Facebook Twitter Linked-in

Tarih bazen öyle örnekler sunar ki, asırlar geçse de insanlık için hâlâ bir vicdan çağrısı olarak yankılanır. Hilfü’l-Fudûl, yani “Erdemliler Topluluğu”, işte böyle bir çağrının adıdır. 

Erdemliler Topluluğu veya Hilfü'l-Fudûl, 589 yılında Araplar arasında süregelen anarşi ve kargaşa ortamında güvenliğin sağlanması, zayıfların korunması, zulmün önlenmesi için "Toplumda sözü geçen ve iyi niyetli" kişilerin önderliğinde kurulan, Peygamberimiz Hz. Muhammed (sav)'in de üye olduğu bir cemiyettir.

Hz. Muhammed (sav)'in henüz 18’li yaşlarda olduğuve vahinin gelmediği sadece “Muhammedü'l-Emîn” iken üyesi olduğu bir Erdemliler Topluluğu.

6. yüzyılın Mekke’sinde, zulmün sıradanlaştığı, güçlülerin güçsüzü ezdiği bir dönemde doğmuştu bu hareket. 

Henüz Peygamberlik görevi verilmemiş olan Hz. Muhammed (sav), genç yaşında bu topluluğa katılarak hakkın ve adaletin yanında yer almıştı.

O günlerde bir Yemenli tüccarın malı haksızca elinden alınmış, Mekke’nin önde gelenleri olaya kayıtsız kalmıştı. Bu haksızlık karşısında vicdanı sızlayan bir grup erdemli insan, bir araya gelip:“Mazluma hakkını verene kadar birlikte mücadele edeceğiz.”diye ant içti.

İşte bu yemin, tarihin ilk iyilik hareketlerinden biri veya asıl değişle sivil hak hareketlerinden birinin temelini oluşturdu.

Hilfü’l-Fudûl; sadece bir ticaret anlaşmazlığına çözüm getirmedi; insanlık onurunu korumanın, adaletin gücünü hatırlattı. 

Gücü elinde bulunduranların değil, hakkı savunanların dünyayı değiştirebileceğini gösterdi.

Bundan asırlar önce yaşanalar ile gününüzde yaşananlarla ne kadar da benzer sanki coğrafyamızdaher şey tekerrürden ibaret ve yüzlerce yıldır değişen hiçbir şey yok.

Bugün etrafımıza baktığımızda, hak ve adalet arayışının hâlâ ne kadar gerekli olduğunu görüyoruz. 

Zulüm, sömürü, katliam, haksızlık ya da bütün bu olup bitenlere karşı sessizlik… 

Çağ değişti zaman içinde zulüm sadeceşekil değiştirdi.
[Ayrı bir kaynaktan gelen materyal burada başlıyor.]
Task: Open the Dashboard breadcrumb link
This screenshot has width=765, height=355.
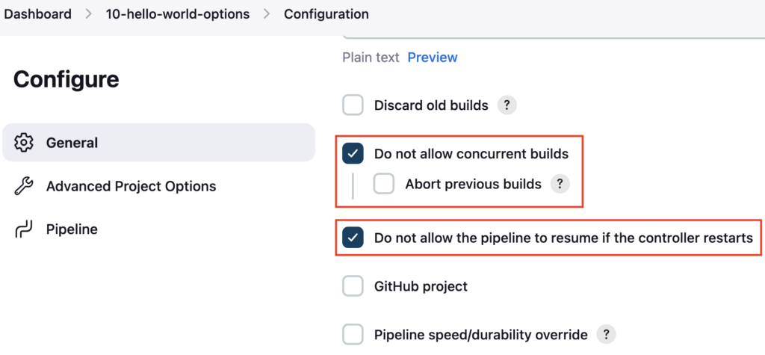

Zulüm aynı zulüm sadece mazlumların ve zalimlerin isimleri değişti 

Peki biz, içinde yaşadığımız bu modern dünyanın (!)“Erdemlileri” olarak ne kadar duyarlıyız?

Haksızlığa uğrayan birini gördüğümüzde, sesimizi çıkarabiliyor muyuz?

Yoksa “Bana dokunmayan yılan bin yaşasın” anlayışıyla susmayı mı tercih ediyoruz?

Hz. Muhammed (sav), yıllar sonra Hilfü’l-Fudûl için şöyle demişti:

“O antlaşmaya katılmaktan dolayı öyle memnunum ki, bugün yine çağrılsam, tereddütsüz katılırdım.”bu söz, bir Peygamberin bile gönlünde yer etmiş bir toplumsal sorumluluk bilincinin ifadesidir.

Dünyanın bütün coğrafyalarında ve son zamanlarda Filistin ve Doğu Türkistan’da yaşananlar can yakıcı. 

Daha can yakıcı olanı ise yapılan bunca katliam, soy kırım, açlık ve zulüm ve de bu yaşanalar karşısında milyonların sağır edici sessizliği.

Belki de bugünün dünyasında en çok ihtiyaç duyulan şey dini, dili, etnik kökeni, milliyeti ve cinsiyeti ne olursa olsun yeniden bir “Hilfü’l-Fudûl” ruhunu yeşertmektir.

Ez cümle;

Gerçek erdem, yalnızca iyi olmak değil; iyiliği savunmak ve zalimlere karşı durmaktır.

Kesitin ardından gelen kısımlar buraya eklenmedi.